La main de nuit de
Benoît Conort
éd. Champ vallon, 1999
par Jean-Michel
Maulpoix
D'abord ce titre, Main de nuit ,
tel qu'il donne à penser, à voir : main d'homme et main d'encre, main
du poème, main de qui sait de tout son corps qu'il va mourir, main qui
tire vers la mort ou qui retient, main d'Orphée un instant posée sur
l'épaule d'Eurydice, main qui se résume toute en un dernier regard...

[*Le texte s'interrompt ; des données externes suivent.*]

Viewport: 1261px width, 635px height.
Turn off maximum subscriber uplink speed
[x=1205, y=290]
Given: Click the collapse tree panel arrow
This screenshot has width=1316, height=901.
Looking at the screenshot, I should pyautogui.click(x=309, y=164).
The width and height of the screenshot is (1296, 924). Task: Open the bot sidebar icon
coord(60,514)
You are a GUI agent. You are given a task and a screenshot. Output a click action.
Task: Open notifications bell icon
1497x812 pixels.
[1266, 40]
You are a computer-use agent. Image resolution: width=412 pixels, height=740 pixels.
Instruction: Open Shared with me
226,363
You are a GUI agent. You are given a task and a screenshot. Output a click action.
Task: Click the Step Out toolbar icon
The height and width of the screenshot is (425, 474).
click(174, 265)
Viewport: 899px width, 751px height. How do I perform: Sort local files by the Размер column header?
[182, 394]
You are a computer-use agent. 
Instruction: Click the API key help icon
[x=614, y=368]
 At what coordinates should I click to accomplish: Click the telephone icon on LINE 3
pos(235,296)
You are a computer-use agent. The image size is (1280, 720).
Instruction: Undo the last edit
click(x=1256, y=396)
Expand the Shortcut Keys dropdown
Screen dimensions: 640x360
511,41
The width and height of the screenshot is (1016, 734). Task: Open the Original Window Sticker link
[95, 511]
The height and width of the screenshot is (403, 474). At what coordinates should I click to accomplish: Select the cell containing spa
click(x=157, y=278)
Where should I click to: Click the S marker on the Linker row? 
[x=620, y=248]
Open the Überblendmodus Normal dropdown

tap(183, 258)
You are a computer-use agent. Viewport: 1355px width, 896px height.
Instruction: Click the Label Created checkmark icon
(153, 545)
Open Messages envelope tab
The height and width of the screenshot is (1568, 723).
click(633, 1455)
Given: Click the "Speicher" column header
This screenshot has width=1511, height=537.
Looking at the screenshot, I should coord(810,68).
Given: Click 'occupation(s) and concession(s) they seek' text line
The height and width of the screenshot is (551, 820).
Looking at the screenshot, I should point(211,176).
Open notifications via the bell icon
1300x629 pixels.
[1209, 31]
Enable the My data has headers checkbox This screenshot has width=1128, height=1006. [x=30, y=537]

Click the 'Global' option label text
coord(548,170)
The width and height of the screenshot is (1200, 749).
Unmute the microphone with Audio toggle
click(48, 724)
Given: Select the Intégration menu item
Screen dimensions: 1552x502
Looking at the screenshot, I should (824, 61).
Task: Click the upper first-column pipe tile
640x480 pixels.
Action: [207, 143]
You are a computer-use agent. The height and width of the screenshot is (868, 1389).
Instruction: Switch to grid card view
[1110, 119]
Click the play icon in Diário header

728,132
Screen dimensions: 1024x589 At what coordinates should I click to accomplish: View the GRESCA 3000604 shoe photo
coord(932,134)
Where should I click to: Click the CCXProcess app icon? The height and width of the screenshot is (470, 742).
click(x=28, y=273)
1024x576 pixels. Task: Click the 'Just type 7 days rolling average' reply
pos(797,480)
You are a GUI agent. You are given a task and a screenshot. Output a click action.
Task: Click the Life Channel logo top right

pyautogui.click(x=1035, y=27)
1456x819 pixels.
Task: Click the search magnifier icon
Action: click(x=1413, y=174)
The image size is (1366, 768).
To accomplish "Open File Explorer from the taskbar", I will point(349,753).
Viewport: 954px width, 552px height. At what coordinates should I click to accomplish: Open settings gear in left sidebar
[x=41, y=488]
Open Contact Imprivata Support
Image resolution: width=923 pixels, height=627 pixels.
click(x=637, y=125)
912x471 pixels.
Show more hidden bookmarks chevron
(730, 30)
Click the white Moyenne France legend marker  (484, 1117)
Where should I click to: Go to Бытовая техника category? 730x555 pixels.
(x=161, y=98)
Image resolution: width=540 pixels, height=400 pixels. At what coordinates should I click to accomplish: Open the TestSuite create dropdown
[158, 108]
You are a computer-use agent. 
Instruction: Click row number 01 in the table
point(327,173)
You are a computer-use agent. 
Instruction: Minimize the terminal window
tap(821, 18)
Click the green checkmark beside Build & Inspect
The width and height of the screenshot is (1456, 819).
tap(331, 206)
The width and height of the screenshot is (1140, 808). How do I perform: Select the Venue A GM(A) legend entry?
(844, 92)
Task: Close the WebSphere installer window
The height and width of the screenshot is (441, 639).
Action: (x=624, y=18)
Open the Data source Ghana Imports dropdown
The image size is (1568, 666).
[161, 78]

Qui saura jamais si les gestes de l'encre sur la page repoussent la
disparition où nous attirent en elle? Quelqu'un ici s'accroche (une
main, une voix) au radeau de la méduse, planches de détresse et de
salut tout à la fois. Ce livre dit son geste; il le scrute, le fixe, le
soutient : ongle ou muscle de la pensée, le poème est écrit avec
l'énergie du désespoir, la force d'une main de nuit, « les mâchoires
serrées sur la nuit ». Car la main est aussi mâchoire, quand un homme
pour tenir y retient son souffle, et quand ainsi elle s'aggrippe, sans
que l'on sache en vérité si c'est pour descendre encore ou pour
remonter, puisque dans le travail d'écrire l'un et l'autre se
confondent et qu'il n'y est ni clarté ni maintient qui ne se laissent
appréhender ailleurs qu'en la conscience accrue de la disparition. Nue
donc est cette main qui creuse et qui évide, et belle en cela
précisément qu'elle a jeté ses gants pour montrer sa chair et son os (
rendu plus saillant par l'effort : rien d'autre que la poigne mortelle,
et poignante ô combien!)
Avec ce troisième livre, Benoît Conort clôt le cycle engagé en 1988 avec Pour une île à venir et poursuivi en 1992 avec Au-delà des cercles,
deux ouvrages publiés aux éditions Gallimard dans la collection « Le
chemin ». Cette fois, le volume est plus mince, nerveux, noueux comme
la main même qui y applique de bout en bout sa tension. Mais de cette
précarité sombre il tire sa force, comme de n'être soutenu par rien,
hormis son propre effort de négation et de conscience. Ainsi répond-il
à la tâche d'aujourd'hui qui est pour le poète de « conquérir son
propre athéisme, et donc de détruire de l'intérieur des puissances de
la langue la phraséologie nostalgique, la posture de la promesse, ou la
destination prophétique à l'Ouvert »
Benoît
Conort a « descendu toutes les marches ». Comme Orphée, il est parvenu
« là en bas »; il a touché le fond du puits de l'impossible; il y a
rejeté le visage de Méduse; il en a rapporté le visage de l'homme. Il
le montre tel quel sous le drap du squelette, non un fantôme, mais
notre semblable : « et j'ai aimé cet homme la passion de cet homme
passionnément cet homme ». La main de nuit est « main amie », de celles
qui manquent et que l'on voudrait serrer, car elles vous aident à vivre.